Новый русский театр, заметно сократив свое место и влияние в обществе, а заодно и социальный состав своей аудитории, начал отсчет своего времени. Отсчет этот начался с утверждения не только иной стилистики и эстетики на сцене, но и с отсеивания из зрительской аудитории не вписавшихся, лишних, низкооплачиваемых слоев и формирования нового корпоративного, или клубного, зрителя. Театральное искусство на глазах преобразуется, встав на путь слияния театра и бизнеса, театра и клубной культуры; соответственно, это искусство становится все менее общедоступно. Современная элита больше не заинтересована в просвещении и образовании масс, напротив, – то, что спускается в массы, отмечено дурным вкусом и самым низкопробным качеством. Однако и произведения так называемого элитного искусства сегодня отмечены схожими чертами, к которым добавляются разнообразные, играющие всеми цветами радуги оттенки культурного и гуманистического распада.

Процесс углубления раскола искусства на искусство для масс и искусство для элиты с парадоксальным сближением их интенций к подрывам основ параллельно с процессом исчезновения общественного идеала, объединяющего и формирующего социум как единый народ, после крушения «советской цивилизации» и сложившейся после 1945 года социальной модели мироустройства, по сути, охватил весь мир со всеми вытекающими отсюда последствиями.
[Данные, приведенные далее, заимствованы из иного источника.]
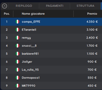Select the STRUTTURA tab
This screenshot has width=102, height=90.
(x=85, y=6)
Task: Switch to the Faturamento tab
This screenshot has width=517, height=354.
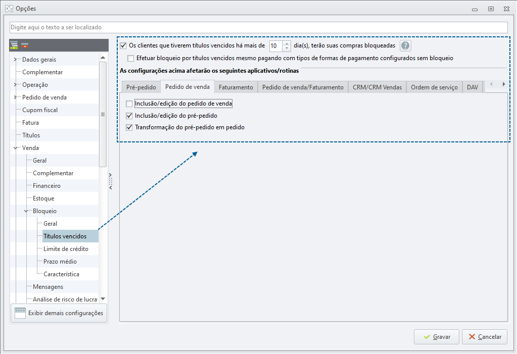Action: 236,87
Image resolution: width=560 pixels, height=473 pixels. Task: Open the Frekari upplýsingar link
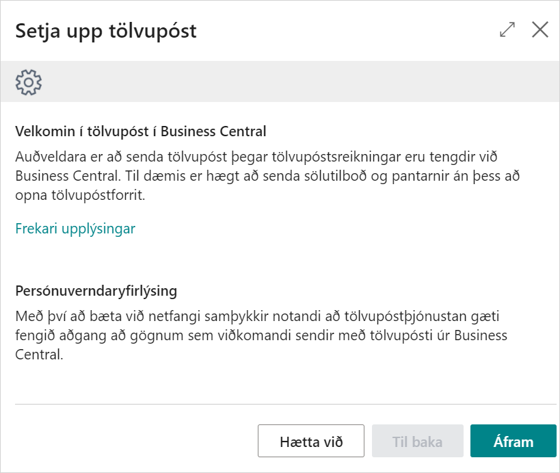[x=75, y=229]
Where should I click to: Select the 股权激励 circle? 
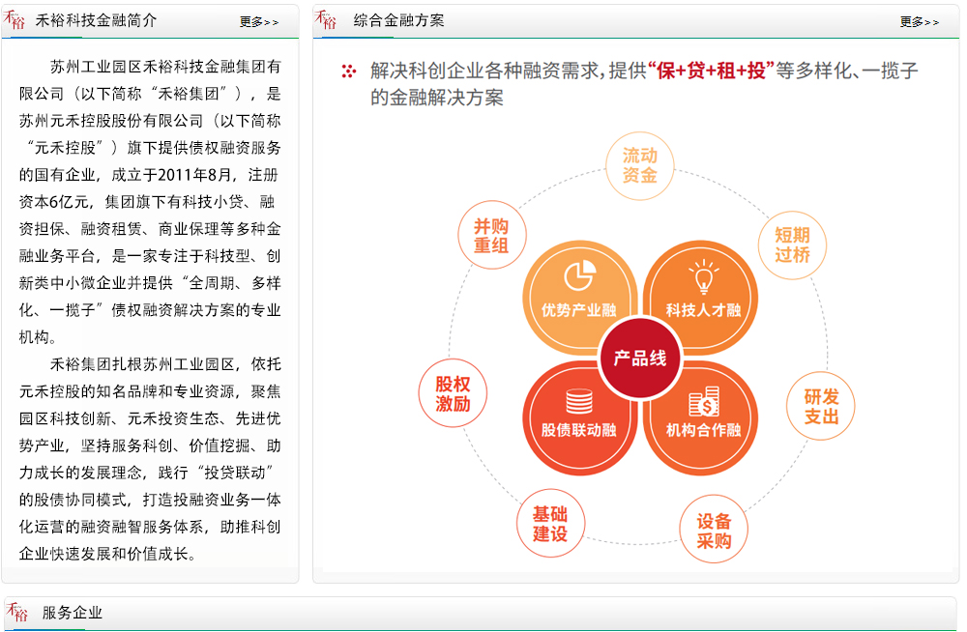453,394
В этом плане на рубеже 80‑90‑х годов ХХ века произошла ломка и смена общественной и культурной парадигм во всемирном масштабе. Знаменитый итальянский режиссер Джорджо Стрелер писал в своей известной книге «Театр для людей», что после окончания Второй мировой войны его поколение – «поколение 1945 года» – жило «мечтой о театре как о празднестве для всего народа».[3] И такой театр был создан. Джорджо Стрелер, как и Жан Вилар, возглавлявший Народный театр в Париже, и Бертольд Брехт, руководитель театра «Берлинер Ансамбль», создали спектакли, потрясавшие людей и навсегда вошедшие в анналы театральной истории.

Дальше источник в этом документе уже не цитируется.